En sa qualité de représentant légal de l’État devant les juridictions, chargé notamment de l’exécution des décisions de justice et du recouvrement des créances contentieuses, l’Agent judiciaire de l’État (AJE) s’est montré particulièrement virulent dans son analyse de l’affaire. Selon lui, l’image de l’institution judiciaire a été profondément entachée par le comportement de l’un de ses membres, le magistrat Sidaty Yoda, président du tribunal de grande instance de Banfora, désigné comme le principal instigateur de l’opération frauduleuse.
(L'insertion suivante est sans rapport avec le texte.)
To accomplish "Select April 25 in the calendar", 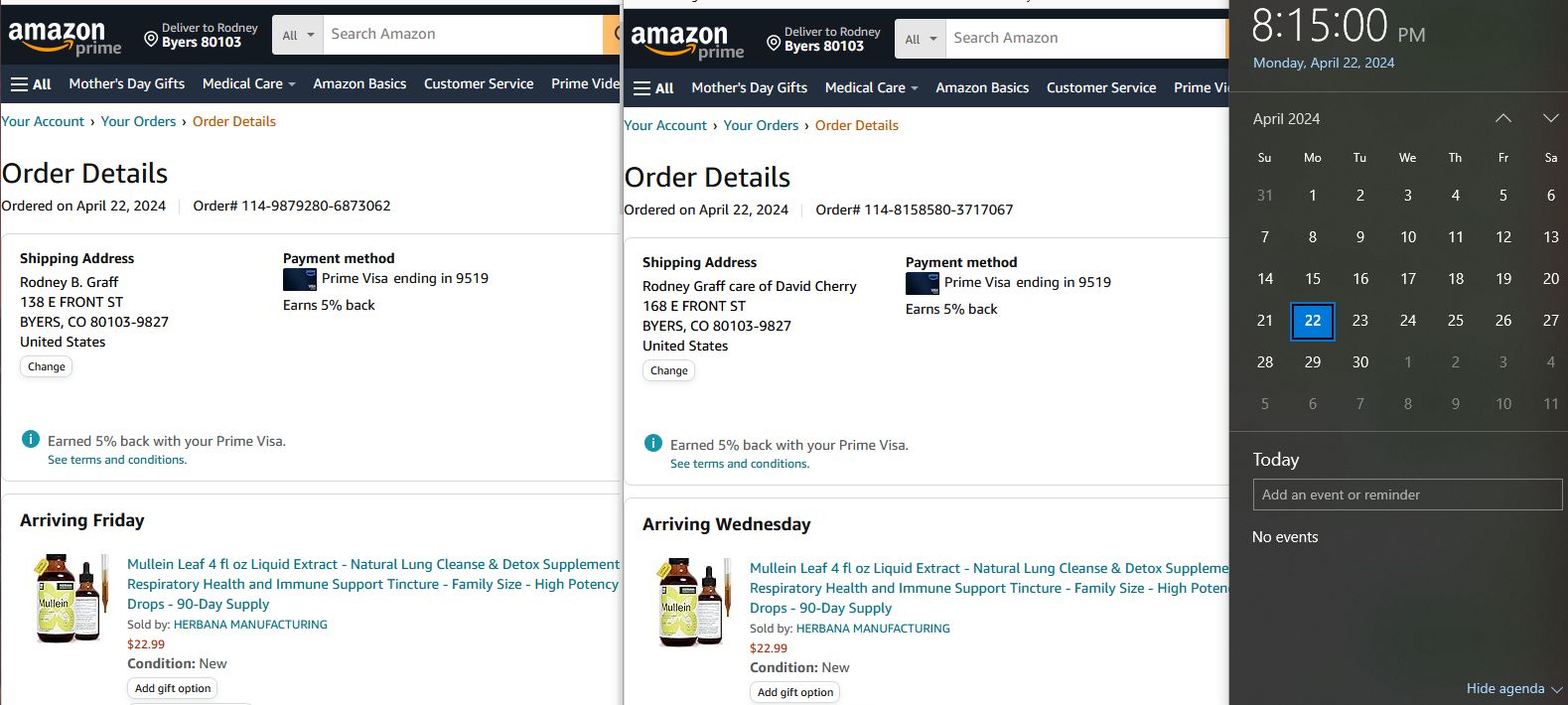I will pyautogui.click(x=1455, y=320).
« Sidaty Yoda a porté atteinte à l’honneur et à la crédibilité de la justice. Il s’est servi de sa position pour rendre des décisions en fonction de ses intérêts personnels. Tout dans le dossier tend à démontrer qu’il a orchestré cette manœuvre illicite, depuis l’identification des parcelles jusqu’à la falsification des documents de vente, en passant par la manipulation des acheteurs et l’obstruction aux investigations », a martelé l’AJE, avant de réclamer symboliquement 1 franc CFA pour le préjudice moral subi par l’État, ainsi qu’un montant de 500 000 francs CFA au titre des frais exposés.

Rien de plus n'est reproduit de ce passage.